• **Work to complete**
1. According to the study abstract on chronic myeloid leukemia, how many patients took part in the study?
2. Reproduce the passage of the study abstract on chronic myeloid leukemia word for word, starting at "Recovering from chronic" and ending at "from the disease.".
3. Extend the study abstract on chronic myeloid leukemia from the point where it ends.

• **Extract to read**
__________

Recovering from chronic myeloid leukemia: the patients’ perspective seen through the lens of narrative medicine
Gepubliceerd in: Quality of Life Research | Uitgave 10/2017Log in om toegang te krijgen
The main objective of this study is to gain a deeper understanding of how patients suffering from chronic myeloid leukemia (CML) cope with their illness. The study aims to reconstruct the subjective meaning-making process related to CML in order to gain insights into the impact the disease has on patients’ emotions and everyday lives, as well as to explore the psychological impact of their being presented with the chance to suspend their therapy and recover from the disease.
Data were gathered from a qualitative study conducted in Italy on 158 Italian CML patients. Basing the study on the narrative inquiry approach, the patients were required to describe their patient journey in a qualitative narrative diary. These contained prompts to elicit the free expression of their needs, expectations, and priorities. A lexicographic analysis was carried out with T-LAB software and in particular a thematic analysis of elementary contexts (TAECs) and a word association analysis (WAA).

__________

• **Information supplied**
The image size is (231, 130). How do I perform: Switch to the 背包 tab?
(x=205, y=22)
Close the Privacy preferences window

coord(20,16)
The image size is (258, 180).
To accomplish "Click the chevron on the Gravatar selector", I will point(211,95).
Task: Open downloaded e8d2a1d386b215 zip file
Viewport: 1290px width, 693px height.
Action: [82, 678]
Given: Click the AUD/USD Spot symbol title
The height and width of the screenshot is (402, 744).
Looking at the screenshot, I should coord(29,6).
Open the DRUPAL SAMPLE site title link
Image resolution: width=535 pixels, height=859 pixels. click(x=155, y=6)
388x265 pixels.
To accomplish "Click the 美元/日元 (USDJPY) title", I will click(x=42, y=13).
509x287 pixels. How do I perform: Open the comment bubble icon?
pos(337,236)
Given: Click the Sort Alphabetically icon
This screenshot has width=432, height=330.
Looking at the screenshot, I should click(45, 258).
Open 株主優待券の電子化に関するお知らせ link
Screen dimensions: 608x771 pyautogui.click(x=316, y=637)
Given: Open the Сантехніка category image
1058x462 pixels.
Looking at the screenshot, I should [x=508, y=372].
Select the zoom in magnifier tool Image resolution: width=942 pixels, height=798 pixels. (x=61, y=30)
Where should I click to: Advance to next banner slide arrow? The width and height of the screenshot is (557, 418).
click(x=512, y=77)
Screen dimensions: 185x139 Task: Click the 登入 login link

__________

• **Responses to the exercise**
1. 158 Italian CML patients

2.
Recovering from chronic myeloid leukemia: the patients’ perspective seen through the lens of narrative medicine
Gepubliceerd in: Quality of Life Research | Uitgave 10/2017Log in om toegang te krijgen
The main objective of this study is to gain a deeper understanding of how patients suffering from chronic myeloid leukemia (CML) cope with their illness. The study aims to reconstruct the subjective meaning-making process related to CML in order to gain insights into the impact the disease has on patients’ emotions and everyday lives, as well as to explore the psychological impact of their being presented with the chance to suspend their therapy and recover from the disease.

3.
The TAEC detected four thematic clusters related to two factors (temporal frame and contextual setting) that explained the variance among the narratives. The WAA evidenced a wide variety of emotions, both positive and negative, as patients reacted to the possibility of interrupting their therapy.
A better understanding of patients’ experiences can offer insights into promoting the development of more sustainable healthcare services and into therapeutic innovation aimed at improving patients’ quality of life and at engaging them more in their treatment. The findings of this study can also help make medical professionals more aware of the patient’s burden and help them identify potential interactions and emotional levers to improve clinical relationships.